It might sound counterintuitive but earlier this year mother Katie M. McLaughlin described a profound learning moment she experienced when her four-year-old son burst into tears.
The source of the upset? His favourite stuffed toy, whom he’d slept with every night since infancy, was sitting in the back of a relative’s car well on its way across the country. Now, while this is enough to make any child head straight for the waterworks, on her blog, Pick Any Two, Katie describes the incident as an enlightening one.
As a parent, she argues, it’s not her job to stop her child’s tears. Instead she recalls an analogy she once heard in therapy describing emotions as a tunnel.
"Difficult feelings are tunnels, and we are trains traveling through them," Katie explains, "we have to move all the way through the darkness to get to the calm, peaceful light at the end of the tunnel."
This is where well-meaning parents tend to go wrong, she says. They "often attempt to intercept our children on their journey through an emotional tunnel." She could’ve told her son that he would get his favourite toy back the next day, for example, or that one of his many other toys would be a worthy replacement.
Yet in doing so she would be halting the natural course of her child’s emotions when parents should be allowing their kids to feel fully – both good and bad - and not sending a message that it’s wrong to be saddened by painful moments. She goes on to explain:
"So often when our kids are struggling with a difficult feeling—sadness, anger, fear, embarrassment, loneliness, guilt—we try to logic them out of it.

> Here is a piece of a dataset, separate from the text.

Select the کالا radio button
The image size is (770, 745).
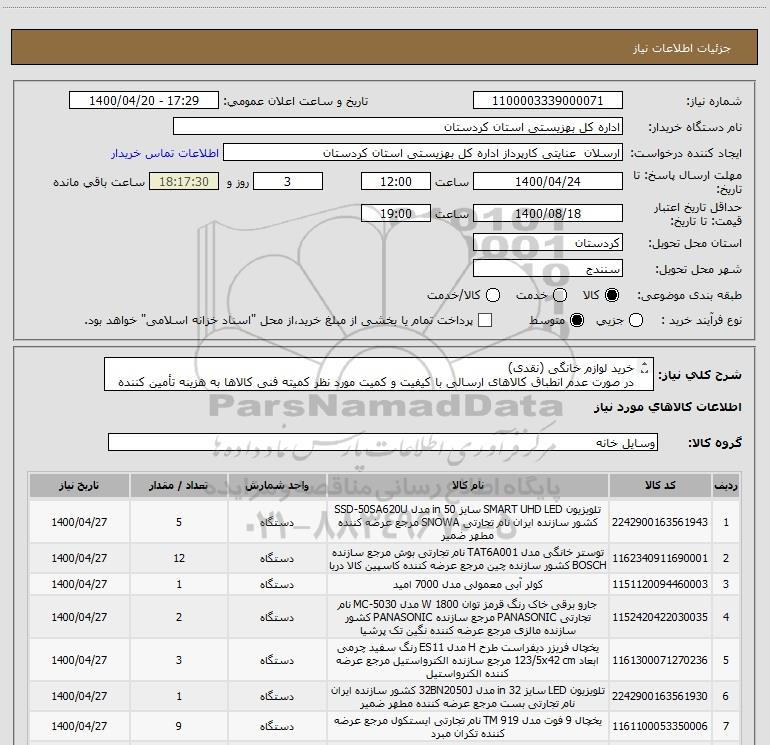[x=611, y=295]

We explain why they’re overreacting, or how we know it will turn out just fine in the end.
"We’re trying to help our children, of course, but if we peel back the layers a bit, I think we’ll find that what we’re really doing is trying to make ourselves feel better. Because our children’s pain hurts us so deeply, makes us so acutely uncomfortable."
"We’re trying to help our children, but if we peel back the layers a bit, I think we’ll find that what we’re really doing is trying to make ourselves feel better."
Instead of stopping our children midway through the tunnel, or even trying to keep them from entering it altogether, our role as parents is to comfort them as they travel on through to the other side.
In practice what did this look like for Katie and her son?
Well, for the first time she let him cry through his pain, offering him physical comfort through cuddles, but didn’t try to silence him with any platitudes. Eventually, he stopped crying on his own, and became distracted by a book.
The whole process had taken about eight minutes.
That evening Katie asked him how they could plan to get through the tough bedtime in the absence of his stuffed animal and, she argues, because she’d let him process his pain, he was able to calmly select two toys to sleep with instead and request extra bedtime stories to help him cope. Despite his certainty that he couldn’t sleep without the adored toy earlier that day, he slept soundly.
Of course this approach is not a new one and allowing children their tears is essential according to UK-qualified midwife Julie Mallon, who works for the UAE-based childcare and parenting-support service Babies and Beyond. She argues that, when used at appropriate ages, letting your children cry can help them avoid developing emotional problems in later life. Watch her talking about it here:
And even the founder of gentleparenting.co.uk, Sarah Ockwell-Smith, advocates for the necessity of children crying. She calls it the 'Crying in Arms' technique, which is wholly different to the 'Crying it Out' strategy. In the latter there is some expectation for children to console themselves - a method that remains controversial among the Gentle and Attachment parenting community - but in the first communication is key and parents focus on comforting children without ignoring their very real needs.
To Katie’s mind, the most important outcome of the entire incident with her son was building resilience.
If she’d driven miles to collect the toy right that moment she’d simply have been postponing her son’s sadness until another time when they couldn’t find it, and if she’d told him not to get upset then she’d have been telling him his feelings didn’t matter.
But letting him experience the panic and fear, being with him while he goes through it, instils in him confidence that the next time he feels that way, he’ll survive.
That’s why, Katie argues, "tears are a sign of parental success, not failure."
So next time your toddler gets dewy eyed, consider Katie’s breakdown of parenting dos for distraught little ones:
- Provide comfort through the frustration.
- Draw out your child’s cleansing tears.
- Show empathy to your child’s struggle.
- Allow the life lesson to be learned naturally — not through preaching.
- Support your child’s journey through the emotional tunnel.
And remember not to feel like a failure while they travel through the tunnel to the other side.